▶ **Record set**:
-------------------------

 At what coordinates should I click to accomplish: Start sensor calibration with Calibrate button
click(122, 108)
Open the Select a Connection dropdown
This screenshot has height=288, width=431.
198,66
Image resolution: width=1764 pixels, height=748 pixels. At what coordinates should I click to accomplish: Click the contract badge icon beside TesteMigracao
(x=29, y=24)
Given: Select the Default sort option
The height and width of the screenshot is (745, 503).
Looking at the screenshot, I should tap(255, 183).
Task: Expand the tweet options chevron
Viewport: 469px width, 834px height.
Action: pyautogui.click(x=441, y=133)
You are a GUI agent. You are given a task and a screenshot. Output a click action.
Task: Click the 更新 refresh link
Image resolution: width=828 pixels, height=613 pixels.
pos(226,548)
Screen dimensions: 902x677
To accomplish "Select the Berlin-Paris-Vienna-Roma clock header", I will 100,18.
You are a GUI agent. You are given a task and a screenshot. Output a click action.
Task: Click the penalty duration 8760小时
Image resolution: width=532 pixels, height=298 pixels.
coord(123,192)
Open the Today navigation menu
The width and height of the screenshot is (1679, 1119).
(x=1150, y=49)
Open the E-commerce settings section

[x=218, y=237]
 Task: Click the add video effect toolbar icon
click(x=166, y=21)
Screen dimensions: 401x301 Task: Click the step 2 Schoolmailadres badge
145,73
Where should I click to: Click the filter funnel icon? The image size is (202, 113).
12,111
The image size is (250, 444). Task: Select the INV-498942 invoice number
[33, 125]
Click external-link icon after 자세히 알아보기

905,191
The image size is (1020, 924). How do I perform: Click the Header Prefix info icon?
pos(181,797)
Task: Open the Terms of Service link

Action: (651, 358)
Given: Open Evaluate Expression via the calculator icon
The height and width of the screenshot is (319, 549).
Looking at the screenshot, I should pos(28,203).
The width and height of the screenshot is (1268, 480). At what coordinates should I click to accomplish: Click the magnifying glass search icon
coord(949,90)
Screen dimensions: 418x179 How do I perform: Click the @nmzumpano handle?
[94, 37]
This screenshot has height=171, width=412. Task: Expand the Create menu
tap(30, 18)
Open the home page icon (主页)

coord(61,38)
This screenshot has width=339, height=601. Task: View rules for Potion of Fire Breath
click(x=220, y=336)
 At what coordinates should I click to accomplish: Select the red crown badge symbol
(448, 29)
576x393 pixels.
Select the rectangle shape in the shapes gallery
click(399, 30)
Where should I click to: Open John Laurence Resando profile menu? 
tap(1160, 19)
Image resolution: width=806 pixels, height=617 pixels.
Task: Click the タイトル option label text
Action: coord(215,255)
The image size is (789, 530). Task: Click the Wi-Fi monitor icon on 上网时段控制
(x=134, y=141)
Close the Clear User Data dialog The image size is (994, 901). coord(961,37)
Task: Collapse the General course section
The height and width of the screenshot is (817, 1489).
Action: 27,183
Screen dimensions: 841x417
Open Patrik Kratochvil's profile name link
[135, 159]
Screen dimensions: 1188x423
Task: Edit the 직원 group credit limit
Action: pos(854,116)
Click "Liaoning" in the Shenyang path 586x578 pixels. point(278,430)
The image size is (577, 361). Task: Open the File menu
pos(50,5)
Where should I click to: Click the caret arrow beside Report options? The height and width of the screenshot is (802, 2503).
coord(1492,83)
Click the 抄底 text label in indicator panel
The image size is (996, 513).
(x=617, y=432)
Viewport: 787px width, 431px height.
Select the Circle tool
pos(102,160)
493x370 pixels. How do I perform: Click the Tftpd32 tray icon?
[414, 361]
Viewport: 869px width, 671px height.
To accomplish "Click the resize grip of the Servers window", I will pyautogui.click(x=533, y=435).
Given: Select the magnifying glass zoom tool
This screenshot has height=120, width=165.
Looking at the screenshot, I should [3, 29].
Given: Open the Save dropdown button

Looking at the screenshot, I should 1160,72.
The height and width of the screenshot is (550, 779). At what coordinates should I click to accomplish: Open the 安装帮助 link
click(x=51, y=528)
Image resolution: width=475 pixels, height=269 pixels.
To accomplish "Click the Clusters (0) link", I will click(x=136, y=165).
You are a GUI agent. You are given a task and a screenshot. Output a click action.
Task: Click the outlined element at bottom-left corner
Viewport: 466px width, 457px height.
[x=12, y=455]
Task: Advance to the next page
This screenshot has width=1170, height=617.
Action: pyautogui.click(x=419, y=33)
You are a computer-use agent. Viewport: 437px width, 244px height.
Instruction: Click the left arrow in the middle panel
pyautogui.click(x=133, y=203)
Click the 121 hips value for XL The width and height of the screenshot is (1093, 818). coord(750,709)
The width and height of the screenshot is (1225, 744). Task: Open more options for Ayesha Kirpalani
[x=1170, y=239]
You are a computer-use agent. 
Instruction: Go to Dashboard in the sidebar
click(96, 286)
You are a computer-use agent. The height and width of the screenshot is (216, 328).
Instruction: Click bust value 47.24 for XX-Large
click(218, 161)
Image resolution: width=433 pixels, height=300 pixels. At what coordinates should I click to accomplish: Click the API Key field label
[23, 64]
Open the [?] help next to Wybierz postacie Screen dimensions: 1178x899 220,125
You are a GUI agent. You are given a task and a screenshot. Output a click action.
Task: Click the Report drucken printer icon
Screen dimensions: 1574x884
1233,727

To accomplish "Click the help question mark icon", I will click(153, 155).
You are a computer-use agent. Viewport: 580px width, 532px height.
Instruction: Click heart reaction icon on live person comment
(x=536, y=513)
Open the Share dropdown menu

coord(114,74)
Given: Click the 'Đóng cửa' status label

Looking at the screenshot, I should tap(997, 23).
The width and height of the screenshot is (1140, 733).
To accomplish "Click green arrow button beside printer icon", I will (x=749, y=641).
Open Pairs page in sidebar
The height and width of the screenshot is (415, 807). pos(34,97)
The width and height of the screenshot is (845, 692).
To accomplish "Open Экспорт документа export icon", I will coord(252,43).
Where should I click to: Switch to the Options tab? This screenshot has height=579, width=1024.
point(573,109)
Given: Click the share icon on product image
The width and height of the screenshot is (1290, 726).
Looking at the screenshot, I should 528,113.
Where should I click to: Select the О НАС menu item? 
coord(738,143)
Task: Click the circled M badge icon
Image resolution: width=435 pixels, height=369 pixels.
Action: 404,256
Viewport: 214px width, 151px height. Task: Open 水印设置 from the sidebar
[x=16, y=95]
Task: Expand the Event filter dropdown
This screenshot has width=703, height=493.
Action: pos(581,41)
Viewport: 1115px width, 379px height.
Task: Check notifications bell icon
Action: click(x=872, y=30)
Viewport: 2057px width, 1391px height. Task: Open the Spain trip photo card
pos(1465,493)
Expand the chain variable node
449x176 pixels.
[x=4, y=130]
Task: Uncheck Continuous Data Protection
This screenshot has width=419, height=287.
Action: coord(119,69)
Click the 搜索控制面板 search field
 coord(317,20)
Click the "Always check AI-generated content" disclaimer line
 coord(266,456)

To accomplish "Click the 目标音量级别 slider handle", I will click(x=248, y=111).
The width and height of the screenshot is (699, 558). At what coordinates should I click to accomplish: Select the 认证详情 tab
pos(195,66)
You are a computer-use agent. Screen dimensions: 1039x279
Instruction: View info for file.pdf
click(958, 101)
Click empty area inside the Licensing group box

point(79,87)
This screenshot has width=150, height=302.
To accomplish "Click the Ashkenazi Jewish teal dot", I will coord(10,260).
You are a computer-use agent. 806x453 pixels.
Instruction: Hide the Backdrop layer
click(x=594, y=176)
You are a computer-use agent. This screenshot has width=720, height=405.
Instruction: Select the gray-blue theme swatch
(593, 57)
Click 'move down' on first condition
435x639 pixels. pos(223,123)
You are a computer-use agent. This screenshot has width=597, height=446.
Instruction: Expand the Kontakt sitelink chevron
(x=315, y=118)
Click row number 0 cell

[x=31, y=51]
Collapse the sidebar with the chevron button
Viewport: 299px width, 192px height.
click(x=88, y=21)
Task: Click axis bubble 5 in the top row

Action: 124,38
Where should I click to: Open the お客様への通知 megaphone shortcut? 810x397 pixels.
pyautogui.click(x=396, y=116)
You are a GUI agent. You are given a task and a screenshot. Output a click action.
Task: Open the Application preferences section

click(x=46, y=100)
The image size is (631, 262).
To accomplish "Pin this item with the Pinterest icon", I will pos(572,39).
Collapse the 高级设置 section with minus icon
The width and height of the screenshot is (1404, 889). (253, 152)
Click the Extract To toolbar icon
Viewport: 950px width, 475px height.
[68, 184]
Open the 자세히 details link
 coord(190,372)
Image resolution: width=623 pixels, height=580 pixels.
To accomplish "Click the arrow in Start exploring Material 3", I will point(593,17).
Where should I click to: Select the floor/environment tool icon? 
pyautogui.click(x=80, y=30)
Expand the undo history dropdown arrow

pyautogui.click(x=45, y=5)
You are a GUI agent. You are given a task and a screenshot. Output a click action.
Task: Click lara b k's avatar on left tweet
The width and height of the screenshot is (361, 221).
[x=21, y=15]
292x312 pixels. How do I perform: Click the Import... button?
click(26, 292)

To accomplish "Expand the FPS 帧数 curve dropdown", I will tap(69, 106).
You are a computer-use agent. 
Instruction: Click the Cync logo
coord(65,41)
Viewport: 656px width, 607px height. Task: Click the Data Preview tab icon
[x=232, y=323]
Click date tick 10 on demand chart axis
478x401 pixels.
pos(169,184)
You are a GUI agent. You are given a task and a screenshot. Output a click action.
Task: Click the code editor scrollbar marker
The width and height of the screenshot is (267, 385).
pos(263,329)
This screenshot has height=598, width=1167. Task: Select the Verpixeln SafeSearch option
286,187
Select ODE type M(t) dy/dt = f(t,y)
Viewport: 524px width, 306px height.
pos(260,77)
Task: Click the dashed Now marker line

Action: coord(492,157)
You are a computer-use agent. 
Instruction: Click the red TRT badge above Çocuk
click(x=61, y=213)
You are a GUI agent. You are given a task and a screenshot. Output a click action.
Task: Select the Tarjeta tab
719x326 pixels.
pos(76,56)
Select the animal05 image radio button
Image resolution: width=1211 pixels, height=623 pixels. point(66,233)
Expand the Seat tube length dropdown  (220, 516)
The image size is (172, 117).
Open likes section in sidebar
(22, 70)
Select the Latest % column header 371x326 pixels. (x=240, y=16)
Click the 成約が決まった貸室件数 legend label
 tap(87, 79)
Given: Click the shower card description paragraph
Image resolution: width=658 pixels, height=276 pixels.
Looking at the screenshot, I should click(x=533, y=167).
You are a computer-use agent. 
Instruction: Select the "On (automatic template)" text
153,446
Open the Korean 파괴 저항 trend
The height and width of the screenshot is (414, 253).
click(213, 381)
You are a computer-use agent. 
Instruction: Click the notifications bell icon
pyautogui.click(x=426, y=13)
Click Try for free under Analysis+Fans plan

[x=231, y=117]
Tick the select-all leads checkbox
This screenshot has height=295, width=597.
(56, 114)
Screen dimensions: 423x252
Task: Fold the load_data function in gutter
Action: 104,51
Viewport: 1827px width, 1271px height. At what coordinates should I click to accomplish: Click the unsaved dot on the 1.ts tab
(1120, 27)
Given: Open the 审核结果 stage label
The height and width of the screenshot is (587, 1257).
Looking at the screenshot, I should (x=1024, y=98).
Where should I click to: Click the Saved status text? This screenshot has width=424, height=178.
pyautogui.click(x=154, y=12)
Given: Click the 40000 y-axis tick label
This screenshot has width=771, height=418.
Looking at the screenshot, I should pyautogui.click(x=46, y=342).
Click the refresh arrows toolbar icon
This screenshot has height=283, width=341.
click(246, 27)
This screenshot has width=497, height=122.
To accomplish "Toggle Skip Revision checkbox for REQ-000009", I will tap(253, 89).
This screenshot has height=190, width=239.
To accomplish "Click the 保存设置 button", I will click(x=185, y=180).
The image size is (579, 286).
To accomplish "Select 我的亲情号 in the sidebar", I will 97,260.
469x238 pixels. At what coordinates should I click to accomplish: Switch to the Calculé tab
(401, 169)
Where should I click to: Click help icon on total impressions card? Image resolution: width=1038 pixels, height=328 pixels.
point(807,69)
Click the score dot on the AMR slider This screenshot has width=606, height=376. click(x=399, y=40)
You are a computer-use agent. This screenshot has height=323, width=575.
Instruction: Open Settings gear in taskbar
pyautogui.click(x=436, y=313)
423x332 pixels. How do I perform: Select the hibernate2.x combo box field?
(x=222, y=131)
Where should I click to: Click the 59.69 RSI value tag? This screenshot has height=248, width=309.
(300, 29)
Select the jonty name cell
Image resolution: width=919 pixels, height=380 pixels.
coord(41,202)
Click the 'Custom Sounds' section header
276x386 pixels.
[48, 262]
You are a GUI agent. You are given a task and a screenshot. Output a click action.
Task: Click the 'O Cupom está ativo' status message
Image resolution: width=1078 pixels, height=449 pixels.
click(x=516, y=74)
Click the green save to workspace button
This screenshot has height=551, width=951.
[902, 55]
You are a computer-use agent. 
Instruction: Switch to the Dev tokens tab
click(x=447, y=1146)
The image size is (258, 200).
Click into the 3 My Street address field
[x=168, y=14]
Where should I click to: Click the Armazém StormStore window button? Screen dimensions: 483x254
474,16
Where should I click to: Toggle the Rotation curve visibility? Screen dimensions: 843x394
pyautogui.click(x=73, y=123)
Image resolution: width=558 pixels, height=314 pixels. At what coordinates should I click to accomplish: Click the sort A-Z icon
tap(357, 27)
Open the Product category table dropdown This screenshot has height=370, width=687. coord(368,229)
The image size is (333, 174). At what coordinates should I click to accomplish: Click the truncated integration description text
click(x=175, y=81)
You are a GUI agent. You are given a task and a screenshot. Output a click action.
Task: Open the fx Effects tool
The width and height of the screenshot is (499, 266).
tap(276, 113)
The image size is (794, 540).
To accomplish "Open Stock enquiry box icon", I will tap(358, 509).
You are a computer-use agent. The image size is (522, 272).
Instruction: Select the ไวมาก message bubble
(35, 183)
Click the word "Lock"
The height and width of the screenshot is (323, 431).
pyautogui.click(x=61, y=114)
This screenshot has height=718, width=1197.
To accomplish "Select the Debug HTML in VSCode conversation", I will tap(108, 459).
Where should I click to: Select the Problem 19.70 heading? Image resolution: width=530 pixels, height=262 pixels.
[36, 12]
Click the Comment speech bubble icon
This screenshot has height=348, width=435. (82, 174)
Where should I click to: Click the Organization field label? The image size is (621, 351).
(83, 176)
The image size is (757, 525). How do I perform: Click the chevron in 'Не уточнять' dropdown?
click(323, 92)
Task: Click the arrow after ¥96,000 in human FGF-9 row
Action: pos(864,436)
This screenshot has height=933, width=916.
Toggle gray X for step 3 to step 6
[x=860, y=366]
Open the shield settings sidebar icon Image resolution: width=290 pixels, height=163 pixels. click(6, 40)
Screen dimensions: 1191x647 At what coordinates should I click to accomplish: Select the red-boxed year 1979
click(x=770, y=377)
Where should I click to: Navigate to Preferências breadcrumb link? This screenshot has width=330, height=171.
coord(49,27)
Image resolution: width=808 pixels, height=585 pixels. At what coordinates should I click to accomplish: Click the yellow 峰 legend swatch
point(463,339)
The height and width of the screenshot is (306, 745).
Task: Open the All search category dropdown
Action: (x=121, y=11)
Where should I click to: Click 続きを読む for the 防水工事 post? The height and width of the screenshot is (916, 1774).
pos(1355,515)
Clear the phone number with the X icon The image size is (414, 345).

-------------------------

▶ **Work item**:
Throughout the material above, report each line holding the word "slider".

▶ **Output for this task**:
To accomplish "Click the 目标音量级别 slider handle", I will click(x=248, y=111).
Click the score dot on the AMR slider This screenshot has width=606, height=376. click(x=399, y=40)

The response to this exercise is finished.